Robin Saikia is a British travel writer and historian.

==Biography==
Robin Saikia was born in 1962 and educated at Winchester College. His mother's side is English and his father's side is of Indian Assamese ancestry. He grew up in England, Zambia and India.

==Books==
Robin Saikia wrote The Venice Lido, a guide to Venice's beach resort. He compiled Blue Guide Literary Companion London, an anthology of poetry and prose excerpts written in and about London. His latest Blue Guide travel monograph, published in 2024, is Drink and Think Venice: The Story of Venice in Twenty-Six Bars and Cafés. Some of the other Blue Guides which he has written are Blue Guide Hay-on-Wye, and Blue Guide Italy Food Companion: Phrasebook & Miscellany.

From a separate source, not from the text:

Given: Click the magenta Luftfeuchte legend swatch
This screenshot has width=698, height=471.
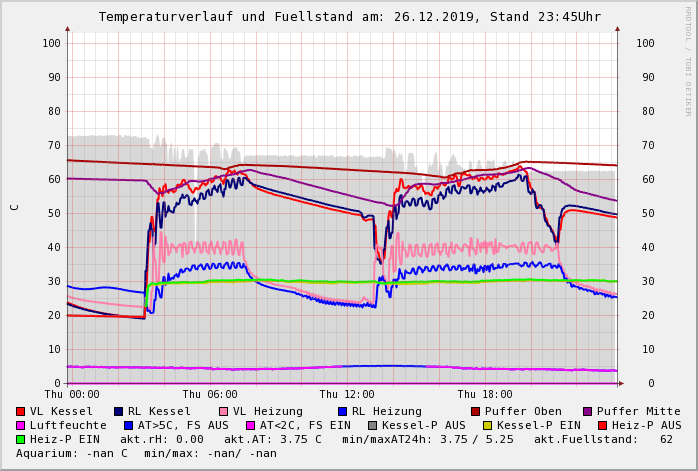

He also wrote The Red Book: The Membership List of The Right Club about "upper-class English anti-Semitism during Hitler's rise to power."

He was editor of The Horn Book: A Victorian Sex Manual, was co-editor, with Joachim Von Halasz, of Munich: A Third Reich Tourist Guide and was a contributor, with Charles James Lyall and Abu Zazariya Yahya Al-Tibrizi, to A Commentary on Ten Ancient Arabic Poems.

Saikia also wrote A Very Fine Cat Indeed: A Dramatic Monologue which features the eighteenth century English writer Samuel Johnson reminiscing about his cat "Hodge".

Saikia has published a book on the elocution of British English, entitled The Saikia System: 23 Elocution Exercises for Teachers and Students of Standard British English.